Transcribe the data that follows precisely, omitting nothing.

╔══

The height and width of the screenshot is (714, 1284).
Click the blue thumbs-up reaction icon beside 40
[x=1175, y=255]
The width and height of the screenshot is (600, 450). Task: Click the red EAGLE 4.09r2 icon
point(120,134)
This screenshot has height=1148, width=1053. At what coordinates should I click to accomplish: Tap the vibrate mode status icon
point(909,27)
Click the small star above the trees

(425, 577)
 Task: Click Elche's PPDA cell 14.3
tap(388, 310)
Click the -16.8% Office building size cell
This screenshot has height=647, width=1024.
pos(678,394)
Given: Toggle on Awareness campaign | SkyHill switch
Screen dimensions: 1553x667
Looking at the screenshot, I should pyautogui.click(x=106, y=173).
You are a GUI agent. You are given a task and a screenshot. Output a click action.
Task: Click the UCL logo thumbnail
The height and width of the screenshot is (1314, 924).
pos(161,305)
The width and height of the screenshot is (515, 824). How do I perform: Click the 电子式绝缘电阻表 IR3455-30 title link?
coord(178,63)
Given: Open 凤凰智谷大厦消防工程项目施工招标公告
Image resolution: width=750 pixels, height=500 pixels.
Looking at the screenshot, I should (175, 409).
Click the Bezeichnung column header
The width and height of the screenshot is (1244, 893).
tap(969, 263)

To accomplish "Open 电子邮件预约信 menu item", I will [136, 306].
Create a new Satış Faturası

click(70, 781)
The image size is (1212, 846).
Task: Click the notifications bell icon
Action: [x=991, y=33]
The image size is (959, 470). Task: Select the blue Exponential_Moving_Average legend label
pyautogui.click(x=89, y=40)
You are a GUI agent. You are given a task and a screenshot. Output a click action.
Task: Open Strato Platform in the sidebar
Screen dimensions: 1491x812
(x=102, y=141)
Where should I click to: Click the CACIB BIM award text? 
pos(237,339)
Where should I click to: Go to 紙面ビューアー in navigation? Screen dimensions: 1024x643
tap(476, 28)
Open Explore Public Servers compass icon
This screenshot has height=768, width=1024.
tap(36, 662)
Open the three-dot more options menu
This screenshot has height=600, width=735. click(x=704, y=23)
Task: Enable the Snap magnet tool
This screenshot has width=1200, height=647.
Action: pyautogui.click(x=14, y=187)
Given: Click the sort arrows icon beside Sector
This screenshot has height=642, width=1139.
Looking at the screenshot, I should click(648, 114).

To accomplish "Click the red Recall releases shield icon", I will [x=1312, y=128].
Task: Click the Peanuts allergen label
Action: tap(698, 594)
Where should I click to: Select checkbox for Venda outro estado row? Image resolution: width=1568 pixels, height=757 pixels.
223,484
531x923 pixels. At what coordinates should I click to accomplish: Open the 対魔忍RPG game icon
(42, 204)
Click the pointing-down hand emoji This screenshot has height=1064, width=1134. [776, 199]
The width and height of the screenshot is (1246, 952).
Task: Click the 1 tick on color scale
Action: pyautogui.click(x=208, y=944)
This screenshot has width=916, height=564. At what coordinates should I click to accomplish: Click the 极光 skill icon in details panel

╚══

◆ ANSWER ◆
The height and width of the screenshot is (714, 1284).
Click the blue thumbs-up reaction icon beside 40
[x=1175, y=255]
The width and height of the screenshot is (600, 450). Task: Click the red EAGLE 4.09r2 icon
point(120,134)
This screenshot has height=1148, width=1053. At what coordinates should I click to accomplish: Tap the vibrate mode status icon
point(909,27)
Click the small star above the trees

(425, 577)
 Task: Click Elche's PPDA cell 14.3
tap(388, 310)
Click the -16.8% Office building size cell
This screenshot has height=647, width=1024.
pos(678,394)
Given: Toggle on Awareness campaign | SkyHill switch
Screen dimensions: 1553x667
Looking at the screenshot, I should pyautogui.click(x=106, y=173).
You are a GUI agent. You are given a task and a screenshot. Output a click action.
Task: Click the UCL logo thumbnail
The height and width of the screenshot is (1314, 924).
pos(161,305)
The width and height of the screenshot is (515, 824). How do I perform: Click the 电子式绝缘电阻表 IR3455-30 title link?
coord(178,63)
Given: Open 凤凰智谷大厦消防工程项目施工招标公告
Image resolution: width=750 pixels, height=500 pixels.
Looking at the screenshot, I should (175, 409).
Click the Bezeichnung column header
The width and height of the screenshot is (1244, 893).
tap(969, 263)

To accomplish "Open 电子邮件预约信 menu item", I will [136, 306].
Create a new Satış Faturası

click(70, 781)
The image size is (1212, 846).
Task: Click the notifications bell icon
Action: [x=991, y=33]
The image size is (959, 470). Task: Select the blue Exponential_Moving_Average legend label
pyautogui.click(x=89, y=40)
You are a GUI agent. You are given a task and a screenshot. Output a click action.
Task: Open Strato Platform in the sidebar
Screen dimensions: 1491x812
(x=102, y=141)
Where should I click to: Click the CACIB BIM award text? 
pos(237,339)
Where should I click to: Go to 紙面ビューアー in navigation? Screen dimensions: 1024x643
tap(476, 28)
Open Explore Public Servers compass icon
This screenshot has height=768, width=1024.
tap(36, 662)
Open the three-dot more options menu
This screenshot has height=600, width=735. click(x=704, y=23)
Task: Enable the Snap magnet tool
This screenshot has width=1200, height=647.
Action: pyautogui.click(x=14, y=187)
Given: Click the sort arrows icon beside Sector
This screenshot has height=642, width=1139.
Looking at the screenshot, I should click(648, 114).

To accomplish "Click the red Recall releases shield icon", I will [x=1312, y=128].
Task: Click the Peanuts allergen label
Action: tap(698, 594)
Where should I click to: Select checkbox for Venda outro estado row? Image resolution: width=1568 pixels, height=757 pixels.
223,484
531x923 pixels. At what coordinates should I click to accomplish: Open the 対魔忍RPG game icon
(42, 204)
Click the pointing-down hand emoji This screenshot has height=1064, width=1134. [776, 199]
The width and height of the screenshot is (1246, 952).
Task: Click the 1 tick on color scale
Action: pyautogui.click(x=208, y=944)
This screenshot has width=916, height=564. At what coordinates should I click to accomplish: Click the 极光 skill icon in details panel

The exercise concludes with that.